Al parecer, Mitt Romney ha conseguido los delegados necesarios para erigirse en candidato del Partido Republicano a las presidenciales USA y disputarle el Sillón Oval a Obama. Mi enhorabuena al premiado y mi mas sentido pésame al Tea Party, que apostaba por otros candidatos a la derecha del ya de por sí derechista Romney.
Imagino que, aunque solo sea gracias a las películas, todos tenemos una idea meridianamente clara de cómo funciona esto de la política norteamericana, los asuntos de financiación, los lobbies y el motivo por el que siempre se llevan el gato al agua (o mejor, a la Casa Blanca) señores pudientes y muy bien situados en las esferas del poder. Estados Unidos es el país de las oportunidades, vale, pero para ser presidente se necesita mucho más que la posibilidad de convertirte algún día en el mandamás de la, a estas alturas y creo que no por mucho tiempo, nación más poderosa del planeta. Lógico, entonces, que si uno quiere dirigir el mundo desde Washington, haga recuento de apoyos y sobre todo de dinero, el que suelen soltar los más pudientes del país a cambio de que, una vez que coloquemos al niño, éste le devuelva los favores. Como en España pero sin traje de faralaes, torito bravo, puticlubs y tinto de verano.

QUÉ SE PIDE:
Reproduce literalmente una parte del texto sobre la candidatura de Romney: comienza en las palabras que contienen "Al parecer, Mitt" y detente después de "sí derechista Romney.".

DATOS PROPORCIONADOS:
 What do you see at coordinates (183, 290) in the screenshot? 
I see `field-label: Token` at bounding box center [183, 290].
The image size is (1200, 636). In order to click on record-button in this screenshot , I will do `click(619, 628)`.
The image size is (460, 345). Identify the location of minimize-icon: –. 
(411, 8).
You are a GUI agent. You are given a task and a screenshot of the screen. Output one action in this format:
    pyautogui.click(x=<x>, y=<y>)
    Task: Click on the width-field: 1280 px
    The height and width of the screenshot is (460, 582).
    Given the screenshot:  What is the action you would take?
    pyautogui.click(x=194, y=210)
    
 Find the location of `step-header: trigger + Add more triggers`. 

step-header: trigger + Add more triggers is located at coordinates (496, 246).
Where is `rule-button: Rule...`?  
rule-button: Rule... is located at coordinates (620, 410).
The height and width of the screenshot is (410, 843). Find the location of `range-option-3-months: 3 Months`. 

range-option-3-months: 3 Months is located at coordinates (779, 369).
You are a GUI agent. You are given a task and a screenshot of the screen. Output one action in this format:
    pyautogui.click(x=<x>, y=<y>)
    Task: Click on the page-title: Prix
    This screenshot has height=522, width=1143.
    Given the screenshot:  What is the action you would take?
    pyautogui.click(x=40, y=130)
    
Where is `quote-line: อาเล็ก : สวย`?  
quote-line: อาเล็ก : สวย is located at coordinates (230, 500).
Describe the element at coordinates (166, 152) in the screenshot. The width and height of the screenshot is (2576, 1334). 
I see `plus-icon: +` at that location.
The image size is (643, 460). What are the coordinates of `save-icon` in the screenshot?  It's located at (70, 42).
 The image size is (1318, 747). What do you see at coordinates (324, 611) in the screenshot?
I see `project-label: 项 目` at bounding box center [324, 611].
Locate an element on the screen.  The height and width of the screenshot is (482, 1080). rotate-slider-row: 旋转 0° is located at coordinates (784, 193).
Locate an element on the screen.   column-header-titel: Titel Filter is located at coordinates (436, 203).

RESULTADO DEL EJERCICIO:
Al parecer, Mitt Romney ha conseguido los delegados necesarios para erigirse en candidato del Partido Republicano a las presidenciales USA y disputarle el Sillón Oval a Obama. Mi enhorabuena al premiado y mi mas sentido pésame al Tea Party, que apostaba por otros candidatos a la derecha del ya de por sí derechista Romney.